Kendaraan berwarna hijau yang sering melintas di jalanan Kampus Universitas Pendidikan Indonesia (UPI) Bandung kini telah menjadi primadona bagi civitas UPI. Kendaraan ini biasa disebut odong-odong UPI oleh para mahasiswa.

Kendaraan yang memberikan fasilitas antar gratis ini adalah terobosan baru. Fungsinya seperti bus sekolah yang mengantarkan mahasiswa menuju ke fakultasnya masing-masing .

Saya memiliki banyak nama panggilan. Orang sering memanggil saya, 'mobil kampus'. Terkadang mereka juga disebut 'kampus Odong odong'. Bahkan, kata seorang dosen yang rutin ke luar negeri, di universitas luar negeri disebut dengan 'campus car' atau 'cam bus'. Tidak masalah bagi saya apa yang mereka sebut saya. Tapi saya bangga dengan pekerjaan saya untuk bisa mengantar mahasiswa, staf dan dosen ke dan dari fakultas mereka.

Sekarang saya telah berlibur panjang selama hampir satu tahun. Tidak ada kegiatan. Tidak ada perjalanan di sekitar kampus. Aku berbaring tak bergerak di garasi dingin di kampusku. Hanya sesekali pasangan saya, sopir kampus, membersihkan wajah kusam saya, dan rutin merawat dan menyalakan mesin saya meskipun roda saya tidak bergerak. Sebenarnya aku ingin jalan-jalan di sekitar kampus. Bersenang-senang dengan mahasiswa dan staf universitas. Meski hanya beberapa menit bersamaku. Saya sangat merindukan semua pelanggan saya: mahasiswa, staf, atau dosen yang selalu membutuhkan jasa saya.

Sebelum covid-19 melanda kampus. Rutinitas kami sangat menyenangkan. Setiap pagi kita sering mendengar siswa mengobrol dengan gembira. Penuh ekspresi ceria, penuh canda. Terkadang, ada juga ekspresi kesedihan. Saya juga terbiasa mencium berbagai parfum. Mulai dari wewangian yang harum hingga wewangian yang aneh dan menyengat.

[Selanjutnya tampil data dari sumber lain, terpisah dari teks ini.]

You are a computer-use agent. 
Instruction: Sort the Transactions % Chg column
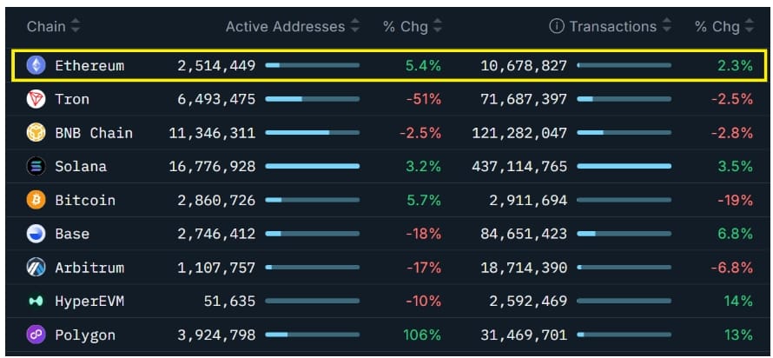(x=750, y=26)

Itu saja aktivitas sehari-hari sebelum covid-19. Saya melayani dan mendedikasikan jam kantor saya untuk mengangkut penumpang dari gerbang ke depan fakultas di sekitar kampus. Saya sering mendengar obrolan pengguna bervariasi, segera setelah mereka mendapatkan tempat duduk mereka. Beberapa dari mereka mengatakan ingin segera masuk ke kelas dan memuji dosen yang dibanggakannya, beberapa dari mereka mengatakan beberapa dosen berperilaku tidak ramah. Aku hanya mendengarkan dalam diam. Seringkali, mereka berbicara tentang politik dan kebijakan kampus. Terdengar samar dari percakapan mereka. Ada yang kesal karena masa studi hampir habis, atau putus pacaran dengan seniornya atau karena biaya kuliah yang pelan-pelan naik padahal uang kiriman orang tuanya tidak pernah berubah. Sungguh, aku merindukan lelucon ceria mereka yang bercampur dengan cerita sedih lainnya. Saya juga terkadang bertanya-tanya di mana mereka sekarang dan bagaimana keadaan mereka. Ah, semoga mereka baik-baik saja.